*** EXTRACTED RECORDS Section Begins ***

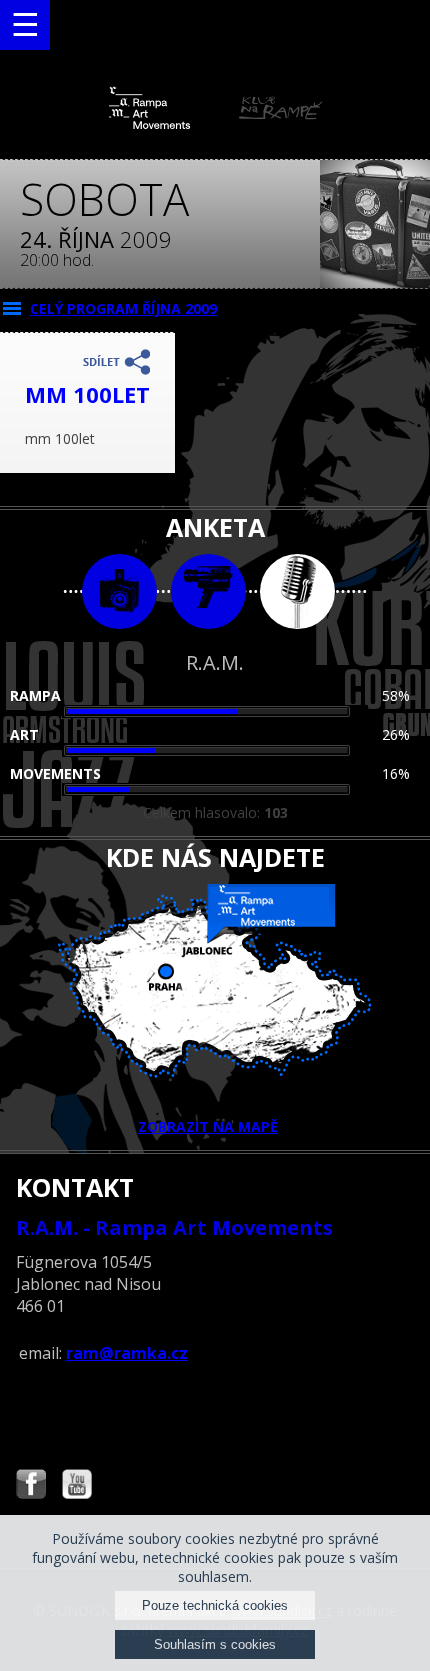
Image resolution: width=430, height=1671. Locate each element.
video (208, 591)
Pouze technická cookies (215, 1605)
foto (119, 591)
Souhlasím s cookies (215, 1644)
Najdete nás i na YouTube (77, 1486)
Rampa (35, 695)
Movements (55, 773)
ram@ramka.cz (127, 1353)
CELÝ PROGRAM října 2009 (123, 308)
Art (24, 734)
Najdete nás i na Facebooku (31, 1486)
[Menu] (25, 25)
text (297, 591)
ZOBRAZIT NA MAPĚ (208, 1126)
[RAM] (215, 124)
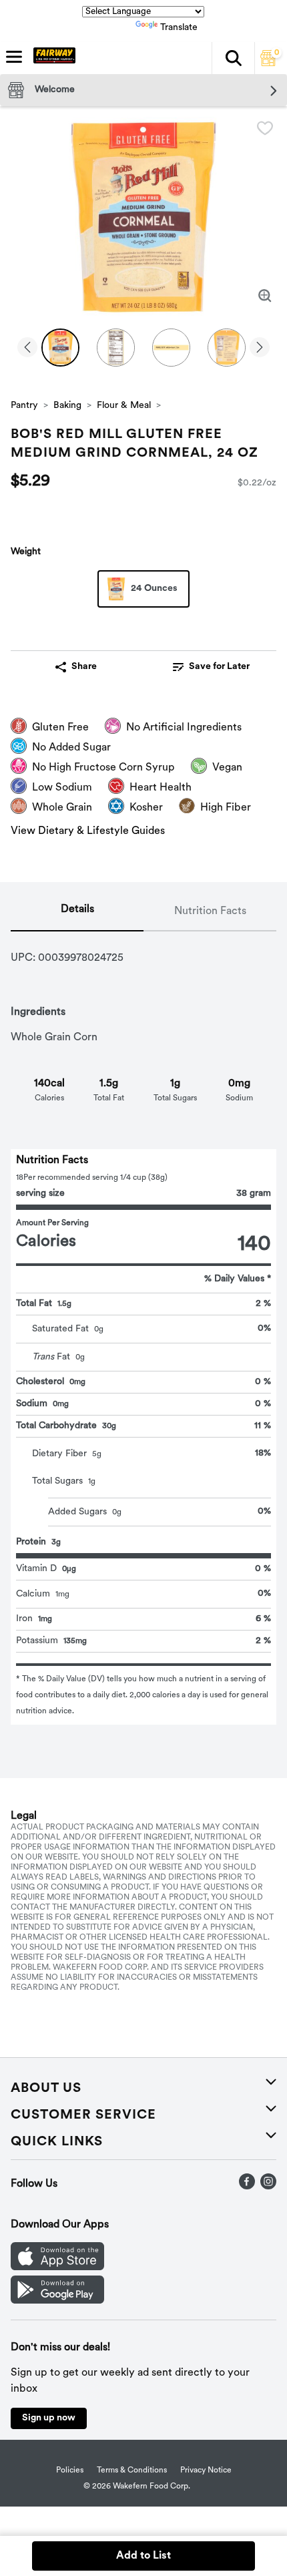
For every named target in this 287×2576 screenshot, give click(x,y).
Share (84, 667)
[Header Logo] (52, 58)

*** EXTRACTED RECORDS Section Ends ***

• **EXERCISE DETAILS**:
Repeat word for word the lines starting at the one with "ZOBRAZIT NA MAPĚ (208, 1126)" and ending at the final line of the records above, both included; no pictures.

• **TASK RESULT**:
ZOBRAZIT NA MAPĚ (208, 1126)
[RAM] (215, 124)
For every named target in this 287×2576 screenshot, give click(x,y).
Share (84, 667)
[Header Logo] (52, 58)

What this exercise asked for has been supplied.